Passage shown START
In Baltimore 1893, Isabel (Allie Gallerani), feeling overwhelmed by the loss of her parent’s unexpected death, checks herself into the Rosewood Institute, promised the facility is far more like a spa than a hospital. She comes under the care of one Dr. Cairn (James Franco), a seemingly Freudian-esque doctor who is clearly a little unstable himself, who revels in calm tones and sinister glances.
After some apparent progress though, Isabel comes to hear strange noises in the night and upon exploring the cavernous dark corridors, makes a few unsettling discoveries and soon learns there are horrors in this home beyond her imagination. The institute specializes in subjecting women to vile acts of brainwashing that have them unsure of what is real and what is not, always under the whim of the doctors in control. Now Isabel must try and survive as she spirals into the literal pits of the real truth.
Directed by Franco and Pamela Romanowsky, The Institute treads with heavy steps along a very well-worn path, one laid out before it from dozens of films of the like, and yet there is a strange originality to it that doesn’t necessarily make it better, but certainly different. That stems from its oddly dark earthy tones to its Public Television-like approach to its acting style and presentation … well, aside from the graphic gore and nudity. It lacks any kind of large-studio production values, instead playing out like a student film, albeit with a large, well-known cast.
Passage shown END
• **Things to do**:
A. Which real people does the review of The Institute name as cast members or directors?
B. Why does Isabel check herself into the Rosewood Institute, according to the film review?
C. Go on with the review of The Institute, starting after its final sentence.
Exercise data START
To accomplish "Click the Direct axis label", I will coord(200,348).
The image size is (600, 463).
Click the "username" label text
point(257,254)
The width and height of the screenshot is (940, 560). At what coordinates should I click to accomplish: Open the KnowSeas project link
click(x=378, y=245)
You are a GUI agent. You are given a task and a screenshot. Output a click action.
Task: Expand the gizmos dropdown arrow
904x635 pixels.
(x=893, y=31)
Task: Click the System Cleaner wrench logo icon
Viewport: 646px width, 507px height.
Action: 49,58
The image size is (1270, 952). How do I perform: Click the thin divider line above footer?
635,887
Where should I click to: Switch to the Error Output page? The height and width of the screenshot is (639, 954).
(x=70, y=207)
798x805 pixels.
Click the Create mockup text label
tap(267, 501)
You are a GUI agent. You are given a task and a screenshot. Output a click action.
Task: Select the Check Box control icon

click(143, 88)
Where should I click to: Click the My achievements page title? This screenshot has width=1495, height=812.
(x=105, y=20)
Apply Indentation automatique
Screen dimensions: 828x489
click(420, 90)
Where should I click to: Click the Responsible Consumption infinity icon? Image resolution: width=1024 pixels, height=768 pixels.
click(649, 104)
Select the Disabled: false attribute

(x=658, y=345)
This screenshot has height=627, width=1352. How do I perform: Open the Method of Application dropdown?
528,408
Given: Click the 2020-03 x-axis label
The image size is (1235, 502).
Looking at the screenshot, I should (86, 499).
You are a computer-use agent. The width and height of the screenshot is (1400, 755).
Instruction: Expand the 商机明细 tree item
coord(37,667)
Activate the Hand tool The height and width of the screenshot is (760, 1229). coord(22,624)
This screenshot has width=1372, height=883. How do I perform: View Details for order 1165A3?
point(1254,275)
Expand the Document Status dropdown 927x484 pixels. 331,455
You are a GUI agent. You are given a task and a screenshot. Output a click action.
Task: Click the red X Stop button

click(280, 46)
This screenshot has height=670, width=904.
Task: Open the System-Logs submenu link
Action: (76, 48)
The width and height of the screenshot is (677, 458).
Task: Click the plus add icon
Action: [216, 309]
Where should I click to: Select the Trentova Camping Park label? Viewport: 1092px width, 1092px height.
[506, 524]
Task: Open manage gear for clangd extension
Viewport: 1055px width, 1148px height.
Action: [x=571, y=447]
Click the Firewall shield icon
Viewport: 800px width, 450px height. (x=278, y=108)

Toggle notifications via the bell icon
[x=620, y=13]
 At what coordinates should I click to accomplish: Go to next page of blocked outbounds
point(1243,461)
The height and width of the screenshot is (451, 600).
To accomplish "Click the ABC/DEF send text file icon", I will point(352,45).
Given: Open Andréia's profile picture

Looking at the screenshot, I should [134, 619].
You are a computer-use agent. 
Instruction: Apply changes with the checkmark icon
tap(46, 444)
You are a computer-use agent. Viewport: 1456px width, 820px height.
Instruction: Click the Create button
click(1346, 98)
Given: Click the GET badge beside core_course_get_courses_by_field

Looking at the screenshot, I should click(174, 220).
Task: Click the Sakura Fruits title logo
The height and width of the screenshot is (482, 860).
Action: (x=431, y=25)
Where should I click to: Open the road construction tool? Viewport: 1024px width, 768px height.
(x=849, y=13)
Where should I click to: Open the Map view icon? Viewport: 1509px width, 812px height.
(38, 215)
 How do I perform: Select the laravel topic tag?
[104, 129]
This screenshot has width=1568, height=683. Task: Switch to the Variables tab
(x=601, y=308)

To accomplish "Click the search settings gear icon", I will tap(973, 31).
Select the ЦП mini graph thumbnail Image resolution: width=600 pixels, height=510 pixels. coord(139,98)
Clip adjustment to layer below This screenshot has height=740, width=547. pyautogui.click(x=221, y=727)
Exercise data END
• **Your responses**:
A. Allie Gallerani, James Franco, Pamela Romanowsky

B. She feels overwhelmed by her parent's unexpected death. She has also been promised that the facility is far more like a spa than a hospital.

C.
That includes small roles for Pamela Anderson, Lori Singer, Eric Roberts, Tim Blake Nelson, Josh Duhamel, and Dominic Rains, who all make appearances speaking in cliché-ridden dialogue and accents of the era pronounced with all sorts of peculiar emphasis that seem purposeful to be sure, as if the film is making a decided effort to walk uneasily along a thin line of bad drama and brilliant parody, though neither make it work well. One look at Gunther (Scott Haze), a dimwitted, kind-hearted hunchback lurking about the place is proof of that.
Franco is the most egregious of the lot though, decked out in his wire-rimmed glasses and Dastardly Whiplash mustache, inspiring laughs when it seems he’s going for the opposite. And that’s the where the film as a whole stumbles, it’s deadly serious take leaving no room for any fun as the production is wrought with well, over-wrought performances that yet seem weirdly restrictive. It’s hard to know how to feel or how to react.
Never convincing, hardly scary, and sapped of any tension or momentum, The Institute is a letdown from the start, a curious experiment that can’t compel nor inspire interest. Given the premise and setting, it feels like a missed opportunity with nothing to say of any importance.
Movie description: The Institute is a 2017 thriller about a 19th century girl who checks herself into an asylum, only to be subjected to increasingly bizarre therapies.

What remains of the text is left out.